Comment by pulsartwin

4 days ago

> I imagine this behavior came from ClearType having been a special case, and therefore non-native widget toolkits getting explicitly programmed to render with it on Windows, forgetting that the user should be able to turn it off!!

I see, that is indeed frustrating.

> Once every Mac shipped with a Retina display, there was no need to retain that compromise, because you already get high resolution so you may as well get color accuracy too.

I believe that is Apple's position, and it may be valid for their own high-DPI displays. However, it overlooks the fact that most external monitors, especially typical office displays, are still far from retina pixel densities. Even on a relatively good 27" 4K panel, text on macOS looks noticably worse than on Windows or Linux. Then again, that's likely compounded by the lack of fractional scaling.
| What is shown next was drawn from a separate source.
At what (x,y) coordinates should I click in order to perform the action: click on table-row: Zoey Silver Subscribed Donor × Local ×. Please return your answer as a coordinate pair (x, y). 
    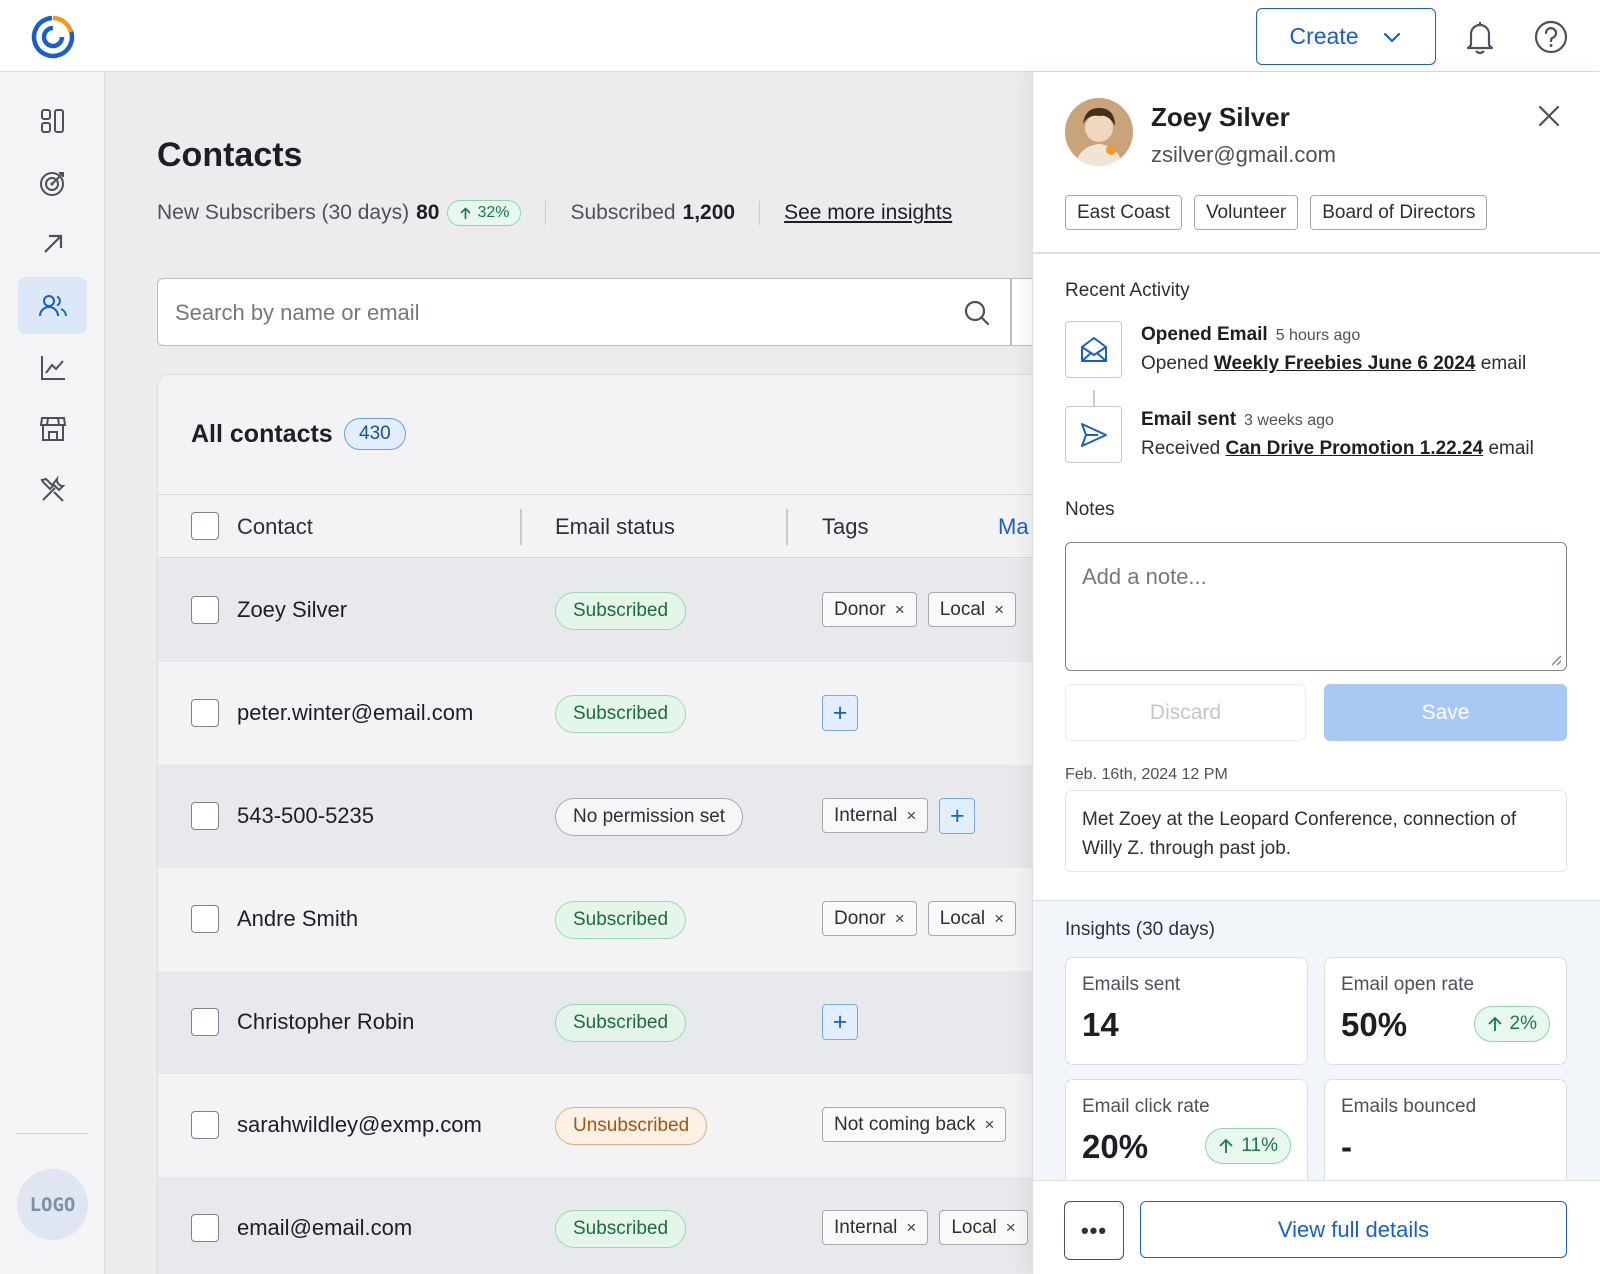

Unless you're using a 5-6K external display, you aren't hitting 250+ PPI to get crisp text at all.

> I will note macOS still enables by default a feature called "stem darkening" (incorrectly called "font smoothing" in macOS Settings) that also looks fairly awful to my eye, and seems itself a legacy from the low-DPI days.

Yea, I've seen quite the range of stem darkening implementations. Skipping proper gamma-correct blending in many doesn't help.

The really annoying thing nowadays is renderers attempting to apply subpixel rendering to panels that aren't even RGB/BGR in the first place.

Apple's laptop displays are 220 PPI, not anywhere near 250+. None of their other Mac displays are 250+ PPI.

> The really annoying thing nowadays is renderers attempting to apply subpixel rendering to panels that aren't even RGB/BGR in the first place.

Oh yes, I know a Bayer advocate. And things like WOLED are also a thing.